In the case of Eugene, it was fairly recent, at least when I moved to the neighborhood it was.  But I often felt the whole thing was a big whopper.     Eugene was a salesman, vacuum cleaners to be exact.    His territory was the West side, which included my neighborhood.   It was a large territory if you were selling Avon, or had one of those trucks full of sides of beef and whole chickens, even an ice cream truck would have fared better, I mean how many vacuums can a person use.    But Eugene was no quitter,   and rumor had it he was a successful salesman.

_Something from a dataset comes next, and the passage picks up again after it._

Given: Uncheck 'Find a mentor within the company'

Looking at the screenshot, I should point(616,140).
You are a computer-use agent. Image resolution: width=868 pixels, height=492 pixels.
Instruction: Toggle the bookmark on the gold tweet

He drove a custom Benz, with a huge pounding stereo pumping out some loud hip hop, the hub caps spinning even when the car was not in motion.    The car was dark blue and the custom plate simply said ‘Big G’.   At work he was Gene but after hours, he was ‘Big G’ because he was a G.    A rich G, a G who made his money square,  and spent his off hours at the club, being a G and attracting the ladies.    I mean he was a typical G.   The swagger, never a hair out of place, smelling like they just walked out of an old spice factory, big smile, kinda short, little bit cocky; they were all the same and that was Eugene or Gene or Big G.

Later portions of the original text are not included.